E por aí fora. Estes diálogos nunca acabam bem. As mulheres não entendem a incapacidade masculina de contar pormenorizadamente uma história todos os dias. Ou pelo menos três vezes por semana. Ou definirem-se.
– Mas o que é tu achas exatamente sobre isto?
– Estou a pensar.
– Não pensaste o suficiente?
– Ainda não.
– Mas porque não me dizes pelo menos em que é que estás a pensar?
– Não sei bem. É complexo.
Os homens são muito complexos, apesar de ganharem a vida a dizer o contrário e a atirar-nos para cima o slogan cansativo “as mulheres são muito complicadas”.

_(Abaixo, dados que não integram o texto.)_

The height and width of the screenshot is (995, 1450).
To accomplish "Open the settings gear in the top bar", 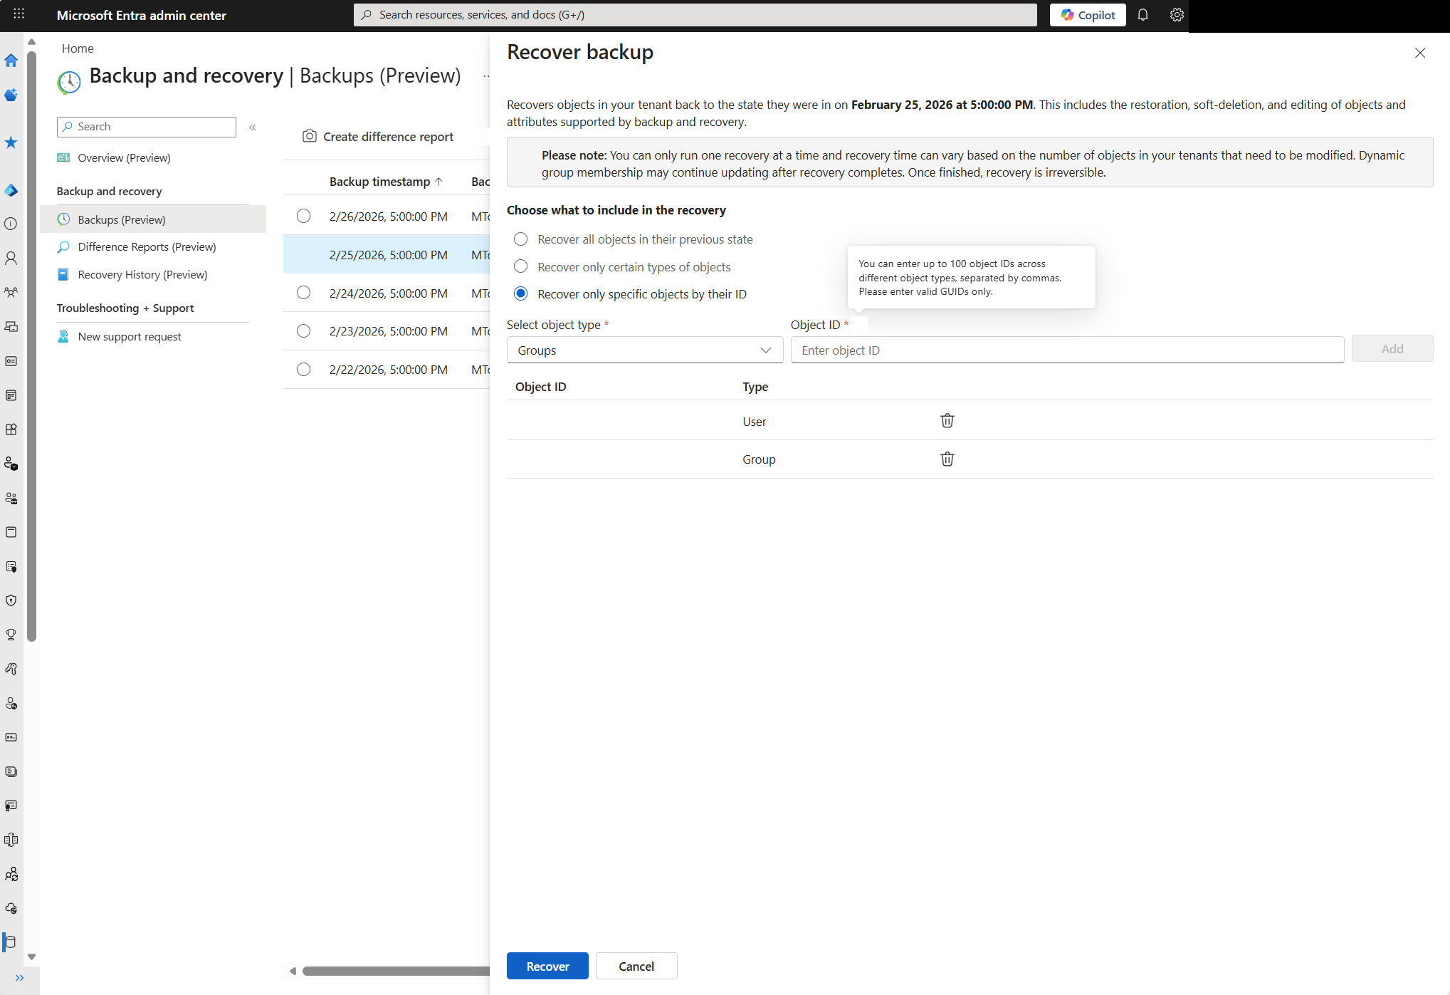I will pyautogui.click(x=1177, y=14).
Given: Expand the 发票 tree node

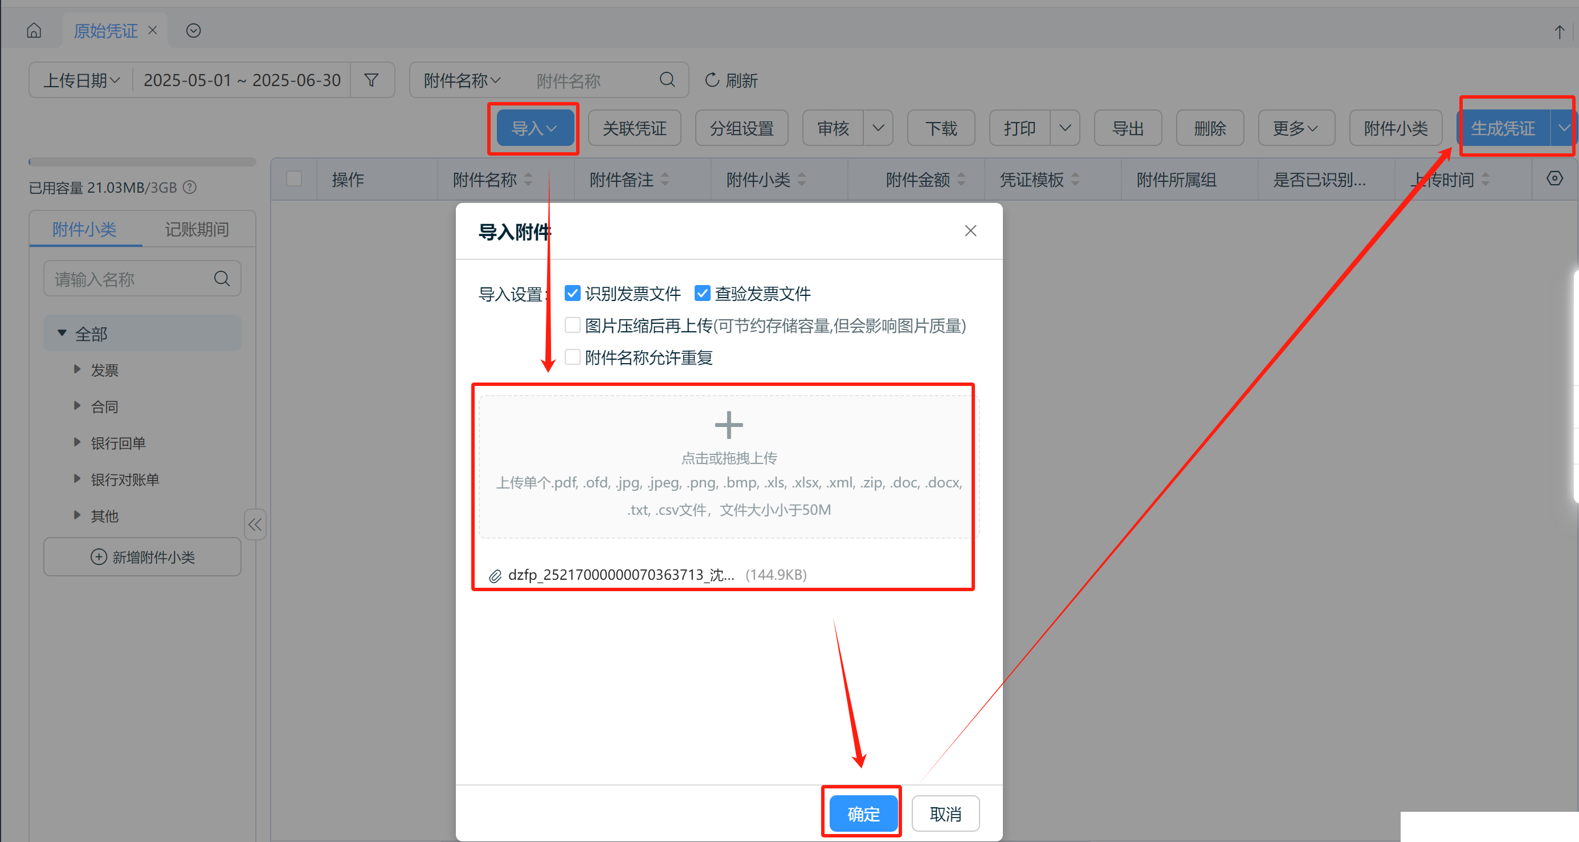Looking at the screenshot, I should (77, 370).
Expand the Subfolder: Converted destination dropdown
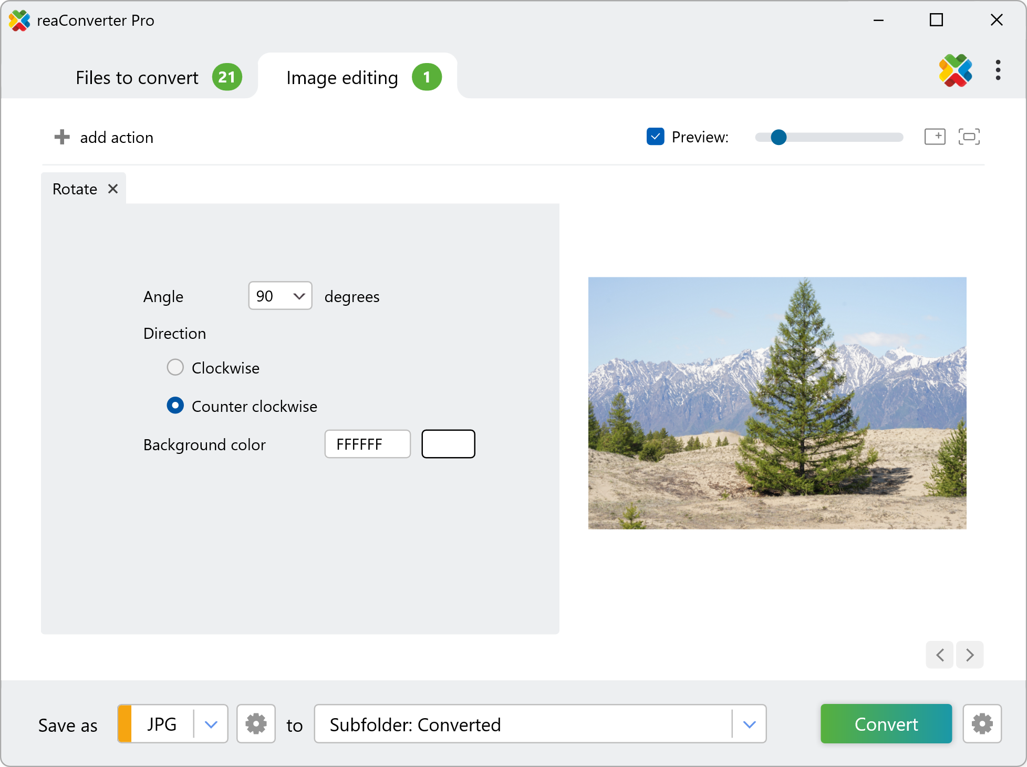The height and width of the screenshot is (767, 1027). tap(750, 724)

Mas estando as mulheres tão habituadas a que os homens, por sistema, não falem ou falem pouco, quando aparece um que fala muito, é fácil seduzi-las. Toda a gente que o que é inabitual é sedutor. Foi o que aconteceu com a Vanessa quando Marcelo foi eleito Presidente da República: primeiro ficou embasbacada, depois apaixonou-se e chegou ao cúmulo de pensar que com algum jeitinho conseguia convencer o Marcelo a casar e a fazer dela a estimável primeira dama que tanta falta faz ao país. Mas esta semana a coisa parece que mudou. E a Vanessa, que partilha com o seu apaixonado fazer telefonemas a altas horas da noite, ligou-me às três da manhã de quinta-feira. Eu já estava mais para lá do que para cá, a adormecer em cima das páginas da “Viagem a Itália” de Goethe.
– Ouviste o Marcelo a dizer que depois das autárquicas pode deitar abaixo o governo?
– Sim.
– E isso não é inacreditável?
– É chato, sim.
– Mas é normal um Presidente da República dizer este tipo de coisas?
– Já sabes como é o Marcelo.
– Mas já viste que ele entretanto telefonou ao Observador para dizer que não tinha dito exatamente o que disse?
– Sim, mas isso é o Marcelo.
A Vanessa estava estarrecida com a declaração e contra-declaração do Presidente da República.
– O Marcelo fala demais. Não sei se afinal gosto de homens que falem demais.
Da minha leitura ensonada da “Viagem a Itália” só me sobrou dizer o óbvio.
– O Marcelo sempre foi assim. Como é que não sabias?
– Quando o vi a anunciar a candidatura lá em Celorico todo hirto achei que tinha mudado. Parecia tão tímido ali, não parecia?